At times of little wind, male spinners will form ‘mating swarms’ near the water to attract females.
After mating the males will expire, while the female returns to the streamside grasses for her eggs to mature.
Female spinners require moderately warm, calm conditions in which to lay their eggs. Any wind stronger than a light breeze will bring difficulty to this process, and often precludes spinners from reaching the water. Thus, both dawn and dusk are favored times to experience a fall of returning, egg laden spinners.
Some of the most prolific spinner falls will occur within the final hour of daylight, a time when the wind will often drop along with the setting sun, and when most birds which prey upon mayflies have taken to their roost.
However, a spinner fall can occur at any time of the day providing the wind is kind, more so in overcast weather.
In his book, ‘Norman Marsh’s Fly box’ (Halcyon press 1995_, Marsh suggests that while aquatic insects enjoy warm conditions, they dislike direct heat.
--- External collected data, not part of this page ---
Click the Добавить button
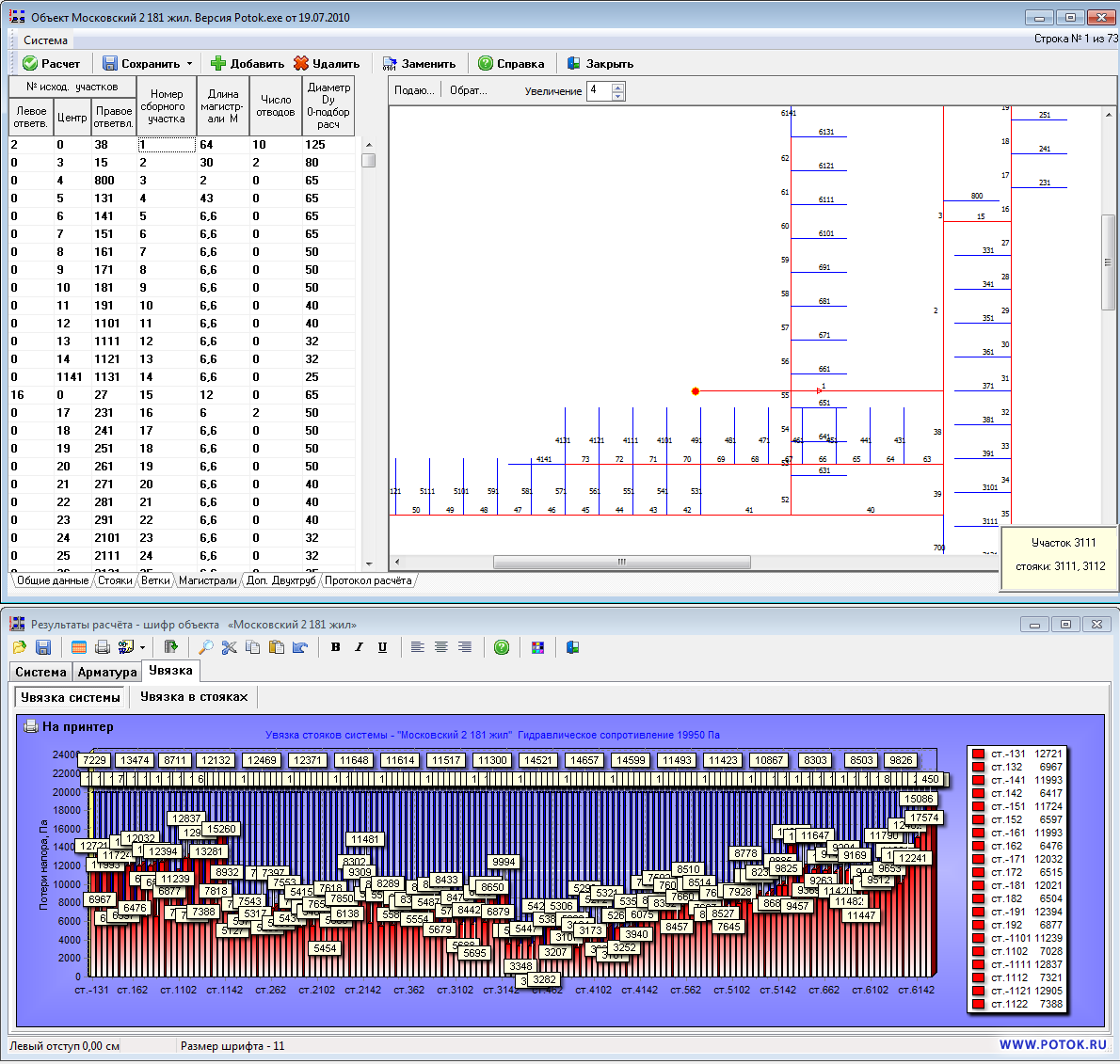The height and width of the screenshot is (1064, 1120). click(x=247, y=64)
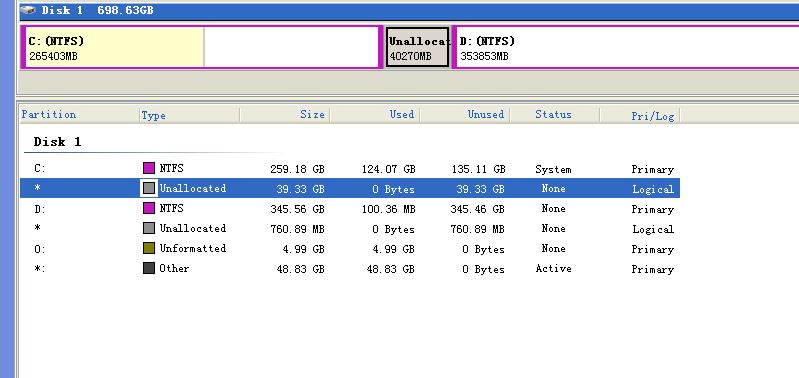Select the Unallocated 40270MB block in disk map
This screenshot has width=799, height=378.
(417, 47)
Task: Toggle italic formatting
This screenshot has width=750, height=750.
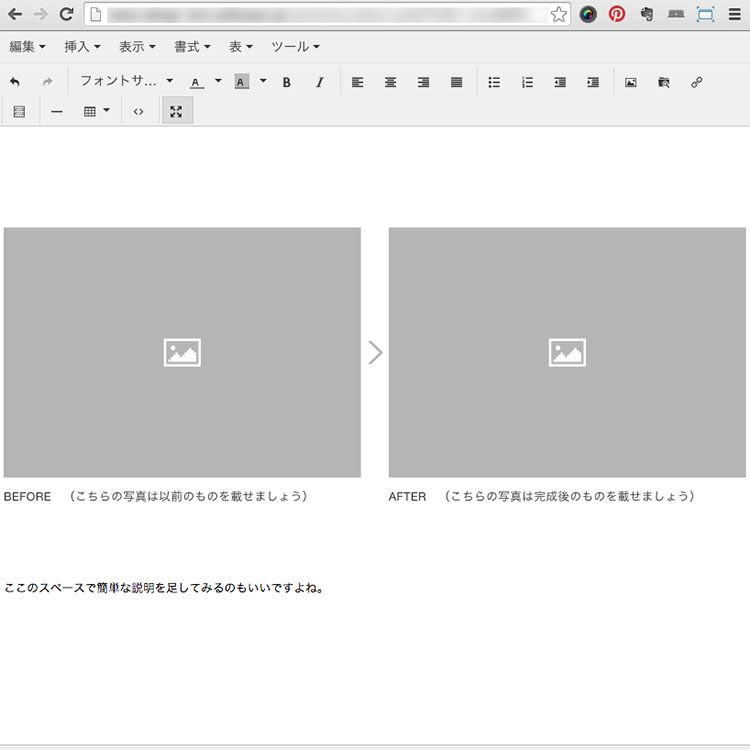Action: (320, 82)

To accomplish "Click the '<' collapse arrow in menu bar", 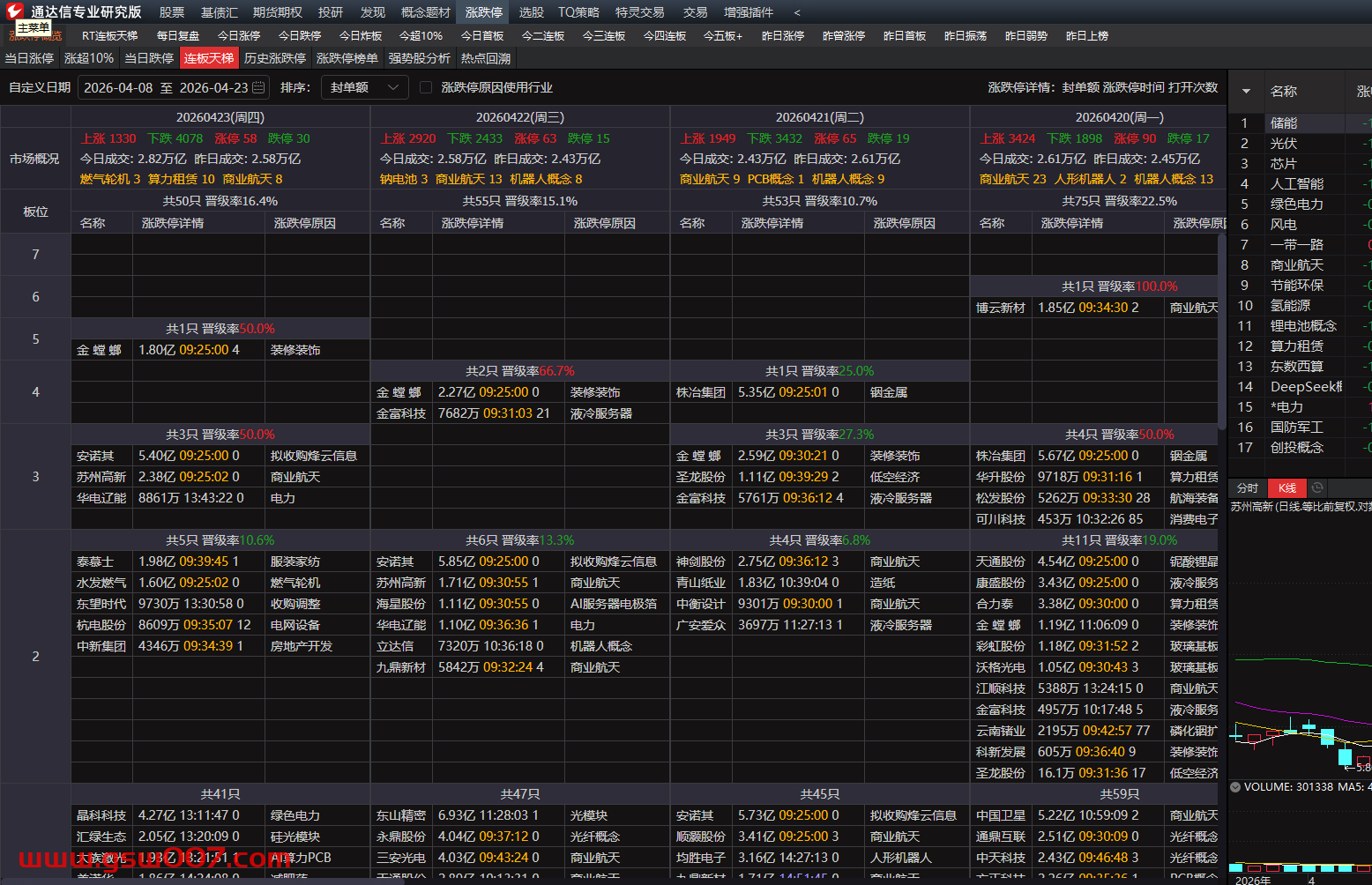I will [x=797, y=12].
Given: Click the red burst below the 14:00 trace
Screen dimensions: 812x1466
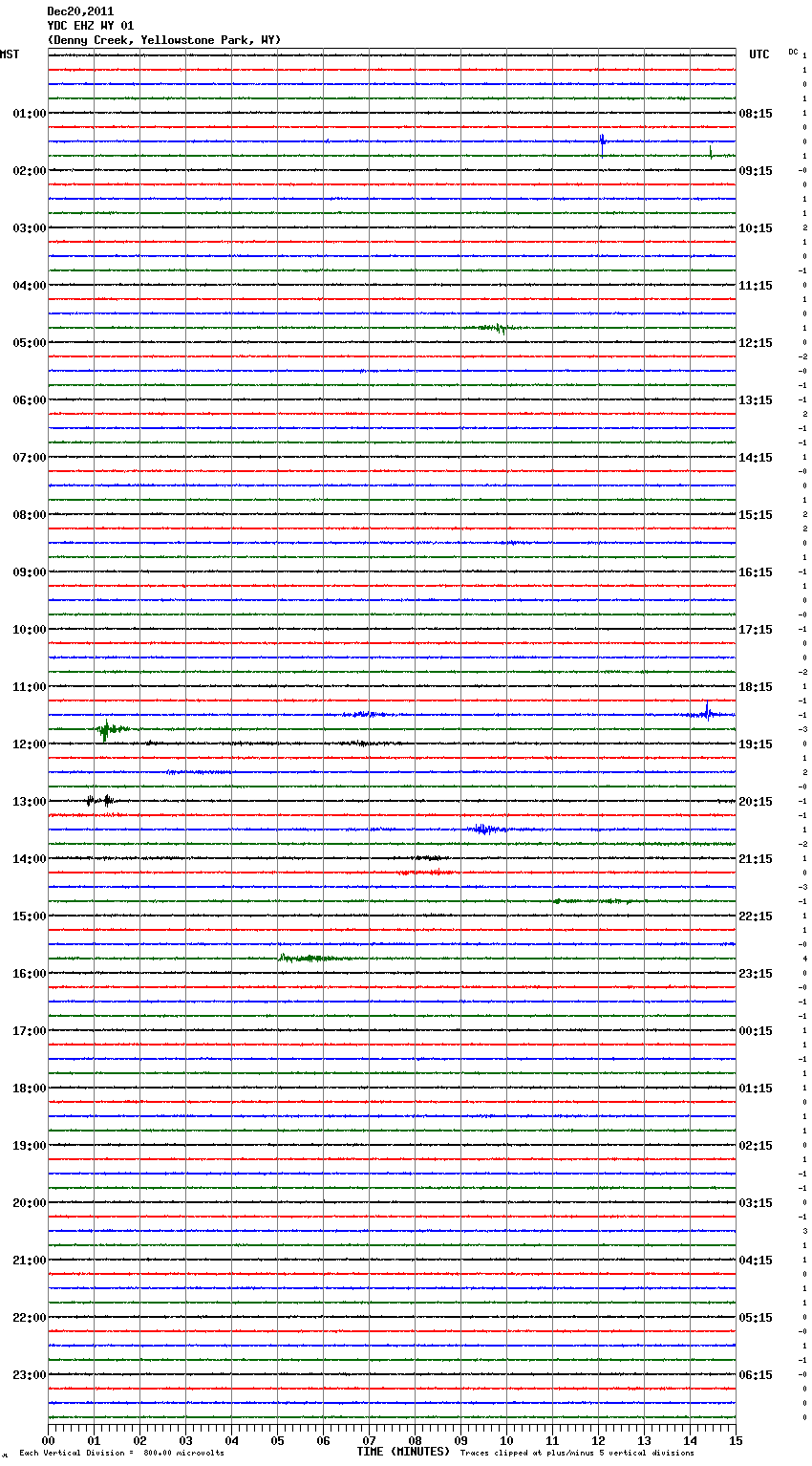Looking at the screenshot, I should [x=425, y=873].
This explains why spinner falls will occur throughout the day in cloudy conditions, and of course, at times when the sun is at its least intense.
Early morning spinner falls too are a regular occurrence upon the Mataura, coinciding with the rising sun warming the grasses in which the spinners rest.
Female spinners will invariably fly in an upstream direction before laying their eggs. This behavior, in conjunction with the downstream drift of her eggs ensures a stable colonization of mayfly within that section of water.
Without these upstream flight patterns, mayfly populations would eventually drift into the sea.
Spinners will land on the ‘ripples’, the sections of increased surface velocity to drop their eggs. The ripply surface minimizes the meniscus, enabling the egg ‘cluster’ to pass through the surface film with minimal difficulty.
The meniscus will be thicker upon the pools, and some smaller clusters may not successfully break through this.
Each ‘cluster’ comprises of around 500 eggs and is deposited along with a temporary binding agent, to ensure the ‘cluster’ remains intact throughout the descent.
This binding agent will soon dissolve, allowing the eggs to disperse amongst the rocks and crevices of the streambed.
After depositing her eggs the spinner will then expire herself, falling ‘spent’ upon the water to provide the trout with a final feast as they drift peacefully down through the pools.
Deleatidium vernale are often referred to as the ‘Mataura midge’, and will return to the river in many thousands, inciting great sport at last light. Great swarms may be seen hovering above river, and then just falling like stones, as they meet their watery demise.
Trout will ‘lock on’ and feed selectively upon these spent spinners as they drift upon the surface in their thousands.
Spent mayflies drift at the mercy of the currents, and are often concentrated in great numbers amongst the backwaters, eddies and along the slower river margins, providing dry fly opportunities long after the initial rise has ended. These are also productive locations to prospect during the lighter spinner falls, as larger numbers of mayflies here will keep trout more interested than those few drifting down the main river.
These will not float forever, and will eventually sink, more so in the more turbulent water of the ripples.
Trout will feed upon these sunken spinners well after the rise has ended, and the angler who targets the bases of ripples with a suitable imitation will increase his success as the rise tapers off."